● **Required action**: An exact transcription of the entries is required, with no images included.

● **Input material**:
■ ■ ■ ■ ■
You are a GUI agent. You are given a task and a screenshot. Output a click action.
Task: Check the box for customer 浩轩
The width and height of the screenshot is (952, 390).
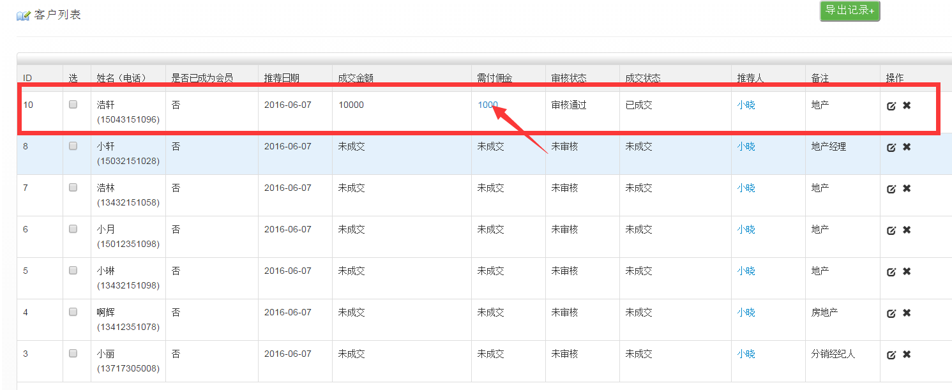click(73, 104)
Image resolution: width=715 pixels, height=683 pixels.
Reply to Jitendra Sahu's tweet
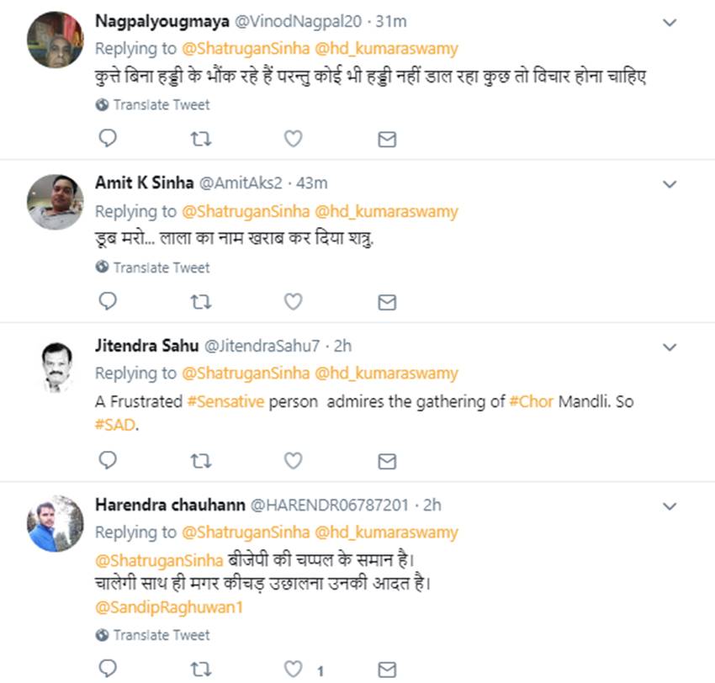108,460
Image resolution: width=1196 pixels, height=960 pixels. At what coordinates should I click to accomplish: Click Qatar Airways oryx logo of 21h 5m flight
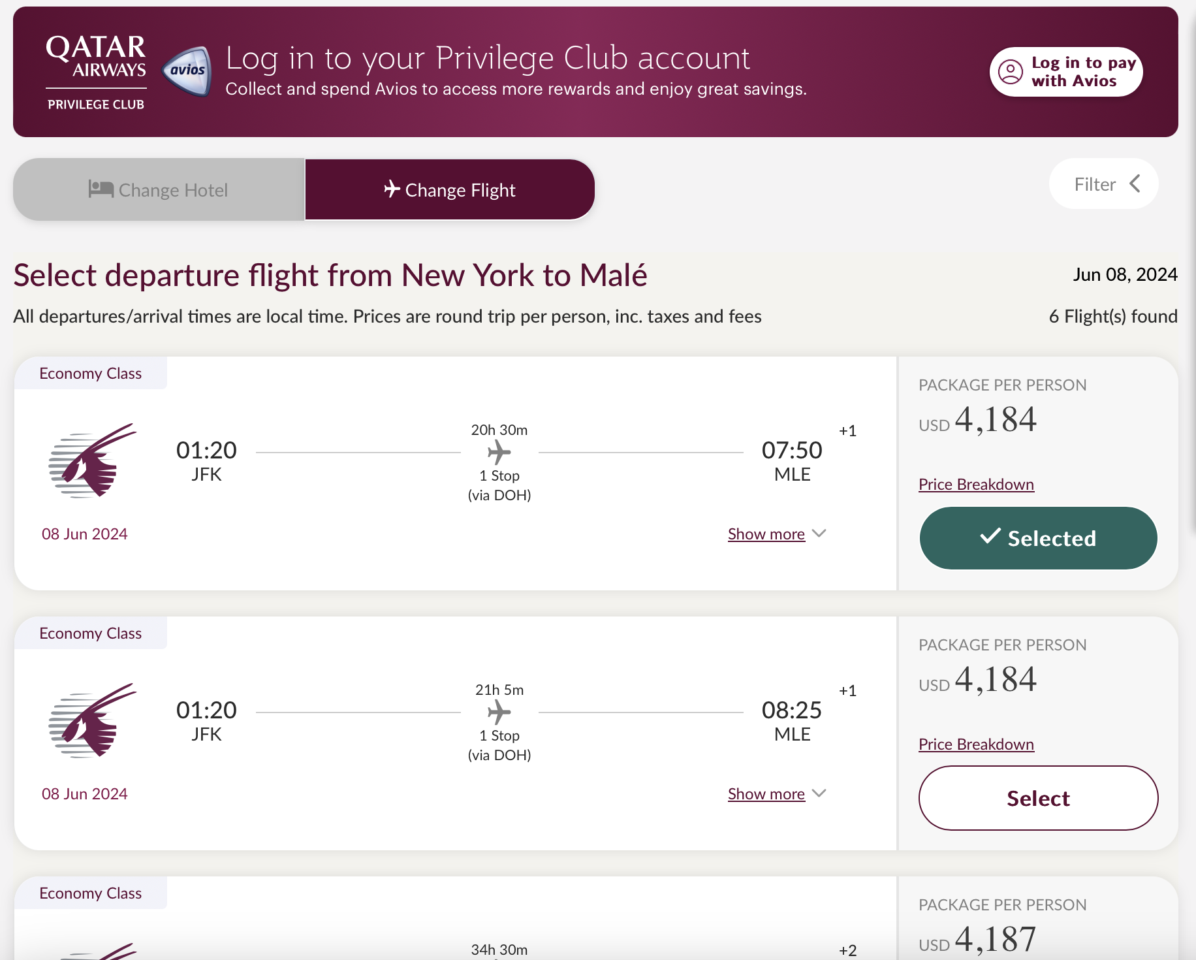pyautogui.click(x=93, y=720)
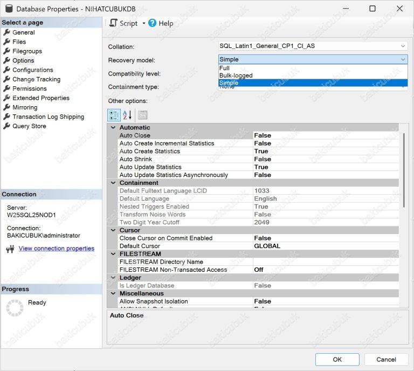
■ ■ ■ ■ ■
● **Answer area**:
You are a GUI agent. You are given a task and a screenshot. Output a click action.
Task: Check the box for customer 浩轩
The width and height of the screenshot is (952, 390).
click(73, 104)
Image resolution: width=715 pixels, height=683 pixels.
Reply to Jitendra Sahu's tweet
108,460
Image resolution: width=1196 pixels, height=960 pixels. At what coordinates should I click to accomplish: Click Qatar Airways oryx logo of 21h 5m flight
pyautogui.click(x=93, y=720)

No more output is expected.